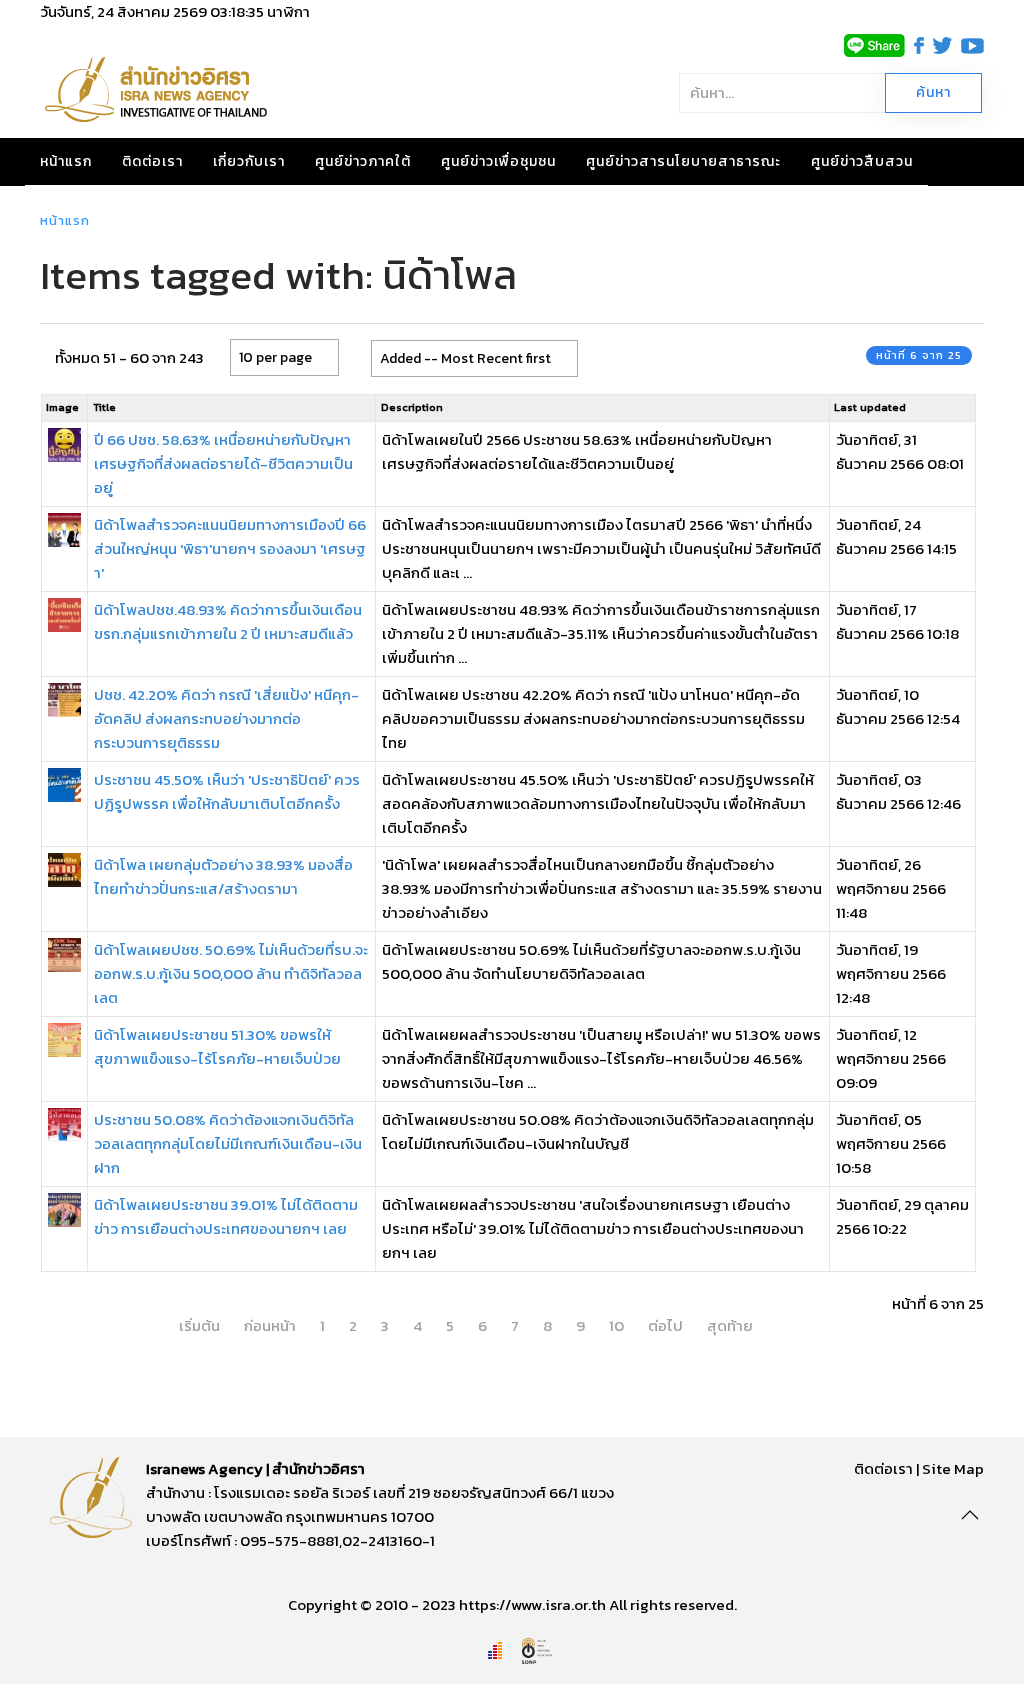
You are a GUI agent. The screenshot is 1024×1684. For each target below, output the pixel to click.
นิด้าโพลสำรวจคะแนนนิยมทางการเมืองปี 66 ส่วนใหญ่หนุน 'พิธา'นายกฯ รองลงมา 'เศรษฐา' (230, 548)
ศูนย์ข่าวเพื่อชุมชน (498, 161)
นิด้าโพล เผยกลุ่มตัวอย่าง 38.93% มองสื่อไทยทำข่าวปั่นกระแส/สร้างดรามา (223, 876)
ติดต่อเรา (152, 161)
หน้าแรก (66, 161)
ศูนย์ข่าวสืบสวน (862, 161)
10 (616, 1325)
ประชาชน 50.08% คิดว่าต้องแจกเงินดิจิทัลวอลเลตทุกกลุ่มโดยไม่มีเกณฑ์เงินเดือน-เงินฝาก (228, 1143)
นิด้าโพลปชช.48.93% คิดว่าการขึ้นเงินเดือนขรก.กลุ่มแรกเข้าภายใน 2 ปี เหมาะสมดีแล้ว (228, 621)
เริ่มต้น (199, 1325)
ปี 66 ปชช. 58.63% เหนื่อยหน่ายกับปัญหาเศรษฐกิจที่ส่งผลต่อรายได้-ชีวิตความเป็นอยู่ (223, 463)
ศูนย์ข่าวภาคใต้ (363, 161)
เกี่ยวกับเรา (249, 161)
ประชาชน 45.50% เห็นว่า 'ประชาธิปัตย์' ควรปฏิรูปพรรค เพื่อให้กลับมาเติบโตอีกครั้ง (227, 791)
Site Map (953, 1468)
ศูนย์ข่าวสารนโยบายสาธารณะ (683, 161)
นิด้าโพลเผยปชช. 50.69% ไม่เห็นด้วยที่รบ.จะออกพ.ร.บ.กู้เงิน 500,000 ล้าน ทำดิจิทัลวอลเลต (231, 973)
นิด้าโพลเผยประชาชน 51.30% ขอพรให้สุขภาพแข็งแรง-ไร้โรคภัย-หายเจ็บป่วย (217, 1046)
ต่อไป (665, 1325)
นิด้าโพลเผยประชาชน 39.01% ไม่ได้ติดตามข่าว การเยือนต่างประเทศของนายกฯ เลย (226, 1216)
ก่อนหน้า (270, 1325)
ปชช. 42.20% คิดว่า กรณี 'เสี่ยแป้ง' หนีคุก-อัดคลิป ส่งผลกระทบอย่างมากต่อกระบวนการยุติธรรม (226, 718)
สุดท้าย (730, 1325)
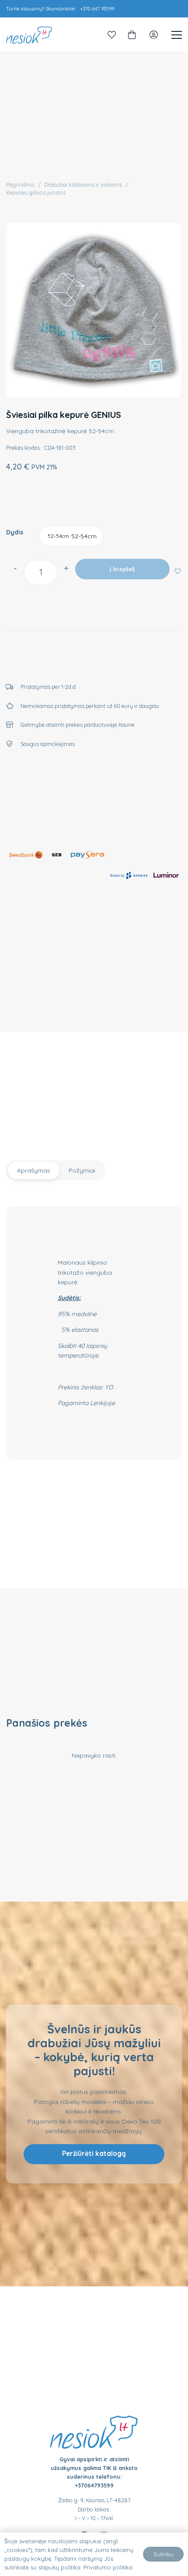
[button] (177, 570)
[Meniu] (177, 35)
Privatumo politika (108, 2567)
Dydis (14, 532)
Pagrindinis (20, 184)
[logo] (29, 35)
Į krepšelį (122, 568)
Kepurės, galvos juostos (36, 192)
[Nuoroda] (112, 34)
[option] (71, 536)
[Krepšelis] (131, 34)
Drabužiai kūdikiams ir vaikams (83, 184)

▸ Exercise description
The line containing "ต่อไป (665, 1325)" marks the end: retype every line from the first one in the listing up to and including it, without pictures.

▸ Result for this task
You are a GUI agent. The screenshot is 1024×1684. For each target below, output the pixel to click.
นิด้าโพลสำรวจคะแนนนิยมทางการเมืองปี 66 ส่วนใหญ่หนุน 'พิธา'นายกฯ รองลงมา 'เศรษฐา' (230, 548)
ศูนย์ข่าวเพื่อชุมชน (498, 161)
นิด้าโพล เผยกลุ่มตัวอย่าง 38.93% มองสื่อไทยทำข่าวปั่นกระแส/สร้างดรามา (223, 876)
ติดต่อเรา (152, 161)
หน้าแรก (66, 161)
ศูนย์ข่าวสืบสวน (862, 161)
10 (616, 1325)
ประชาชน 50.08% คิดว่าต้องแจกเงินดิจิทัลวอลเลตทุกกลุ่มโดยไม่มีเกณฑ์เงินเดือน-เงินฝาก (228, 1143)
นิด้าโพลปชช.48.93% คิดว่าการขึ้นเงินเดือนขรก.กลุ่มแรกเข้าภายใน 2 ปี เหมาะสมดีแล้ว (228, 621)
เริ่มต้น (199, 1325)
ปี 66 ปชช. 58.63% เหนื่อยหน่ายกับปัญหาเศรษฐกิจที่ส่งผลต่อรายได้-ชีวิตความเป็นอยู่ (223, 463)
ศูนย์ข่าวภาคใต้ (363, 161)
เกี่ยวกับเรา (249, 161)
ประชาชน 45.50% เห็นว่า 'ประชาธิปัตย์' ควรปฏิรูปพรรค เพื่อให้กลับมาเติบโตอีกครั้ง (227, 791)
Site Map (953, 1468)
ศูนย์ข่าวสารนโยบายสาธารณะ (683, 161)
นิด้าโพลเผยปชช. 50.69% ไม่เห็นด้วยที่รบ.จะออกพ.ร.บ.กู้เงิน 500,000 ล้าน ทำดิจิทัลวอลเลต (231, 973)
นิด้าโพลเผยประชาชน 51.30% ขอพรให้สุขภาพแข็งแรง-ไร้โรคภัย-หายเจ็บป่วย (217, 1046)
ต่อไป (665, 1325)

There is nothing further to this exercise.